If you are still saving for retirement, you can increase your contributions to your savings. If you are already retired, you can decrease your withdrawals. It requires some sacrifice and doesn’t sound like much fun, but it is better than looking for magical answers or ignoring the situation while risking your future.

Those who are still working could also postpone their retirement for a year or two or longer. There is no equivalent solution for someone who is already retired, unless they can go back to work. Again, it is not an easy choice.

The impact of delaying your retirement by one year is can be much larger than you expect. As a suggestion run two identical scenarios through the SmartPlanner () but delay retirement by one year in the second calculation.
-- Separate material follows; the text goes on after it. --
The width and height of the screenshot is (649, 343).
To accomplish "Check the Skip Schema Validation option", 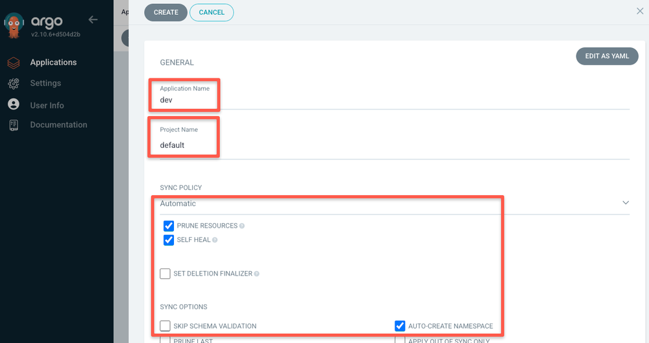I will pyautogui.click(x=165, y=326).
The difference can be significant.

One solution that is becoming more common is the strategy of working part-time in the early years of retirement. It not only supplements income, it provides a transition in lifestyle from being fully employed to being fully retired.

There is something to be said for that idea on a lot of levels. Even for those who can afford etirement, staying involved in the workforce can be rewarding in many ways.

Andrew Allentuck’s book, ‘When Can I Retire?’ explores many of the options available to those in retirement, including the option of part-time employment.

While some of these ideas may not seem very appealing, taking a risk in the pursuit of higher returns is an even poorer idea.


The good news is that if you set some realistic goals, develop an investment plan and stick to investment choices that suit your situation, then the chances are it all should work out. Adjustments to your plan should be minimal and relatively painless.

For some people, it may seem like a lot of work and may sound complicated.

They may approach retirement planning by saving what they think they can afford, letting it build up over time and hoping everything works out. The trouble with this approach is that there is always something that seems more important than saving for the future.

Paying yourself first and setting aside 10% of your paycheque for savings is a good idea but it isn’t retirement planning. No goals have been set and you have no idea if you are on track or not. Your monthly savings are a tool you can use to help make your plan work, but they are not your plan.

The best strategy is to develop a plan and then measure your performance.

That doesn’t mean measuring the rate of return on your investments and nothing else; it means checking on your progress to see if you are accumulating enough capital. The more often you check, the more likely it will be that you stay on track.

If you have no interest in these matters, have no time, or have tried it and feel you have no expertise, find a financial advisor who you are comfortable working with. Once you have decided that you have found the right person, tell them what you want to achieve and give them all the information they ask for.

Your chances of success will improve if you take these simple steps.